Ces crédits sont répartis entre les régions en fonction de critères tenant compte, pour 70 %, de la capacité d’accueil
des établissements et, pour 30 %, l’évolution de la population d’âge scolaire. L’enveloppe régionale est ensuite répartie entre les départements, par la conférence des présidents des conseils généraux, au vu de la liste des opérations de construction et d’extension des établissements que l’État s’engage à pourvoir en postes qu’il juge indispensable à leur fonctionnement administratif et pédagogique (paragraphe IV de l’article 13 de la loi n° 83-663 du 22 juillet 1983 modifiée).
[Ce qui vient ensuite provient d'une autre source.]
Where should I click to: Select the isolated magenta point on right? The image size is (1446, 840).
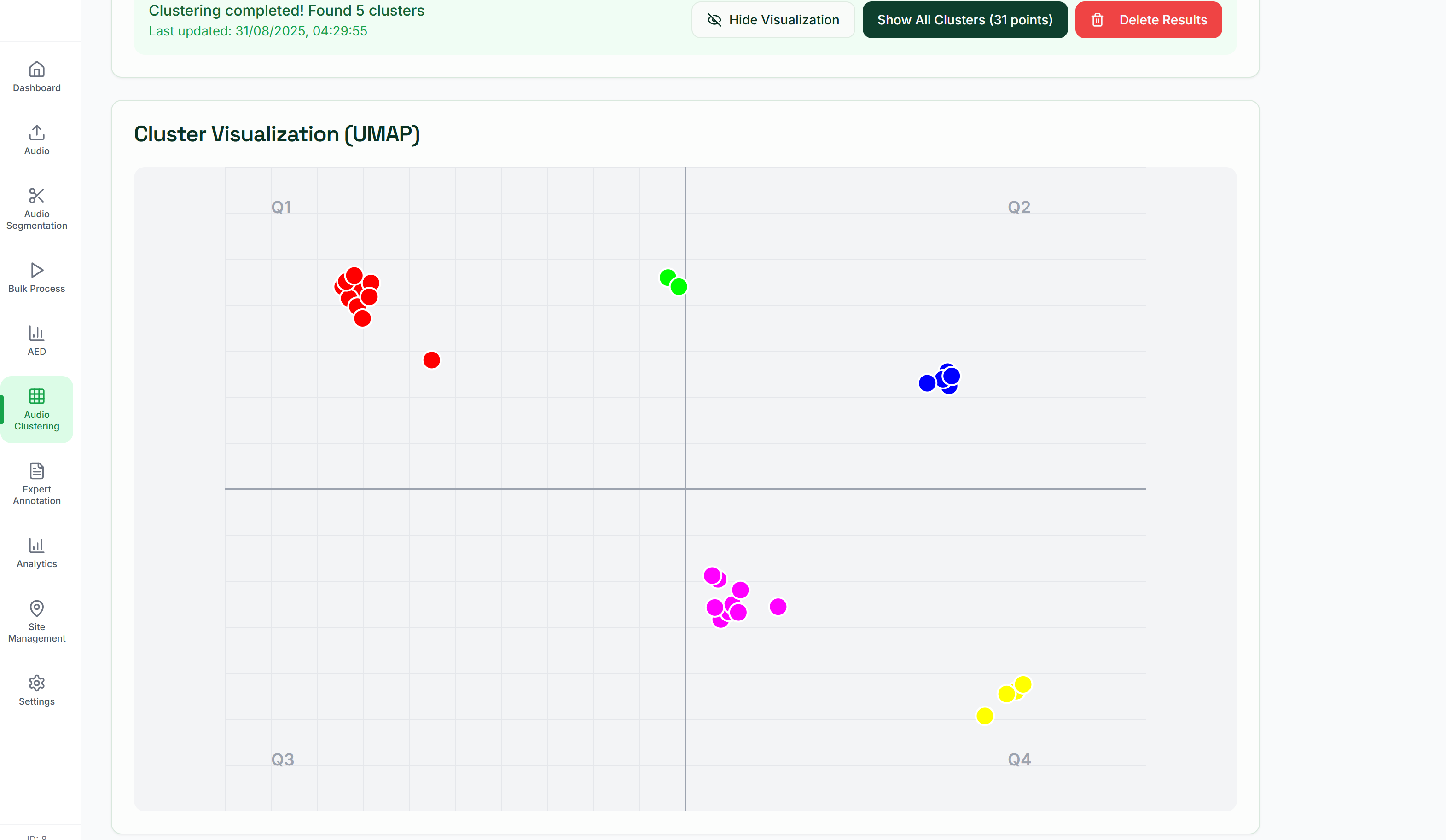click(x=778, y=607)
Cette liste est arrêtée chaque année par le préfet de région, sur proposition de l’autorité académique.
Le département peut choisir de ne pas réaliser tout ou partie des opérations inscrites sur la liste, pour consacrer une
part plus importante de sa dotation à la reconstruction, aux grosses réparations et à l’équipement en matériel des
établissements déjà existants.
En cas de désaccord entre les présidents des conseils généraux, la répartition de l’enveloppe régionale est décidée par le préfet de région dans les conditions fixées par l’article R. 3334-18 du CGCT.
Le principe de cette répartition est le suivant : le préfet choisit sur la liste annuelle arrêtée par ses soins la ou les
opérations dont la réalisation lui paraît nécessaire au fonctionnement normal du service public de l’enseignement et
attribue aux départements compétents pour réaliser ces opérations un montant de DDEC égal à la différence entre le
coût prévisionnel hors taxe de l’opération et la part de financement qui incombe à la commune ou au groupement de
communes compétent en vertu de l’article 15-1 de la loi du 22 juillet 1983 modifiée.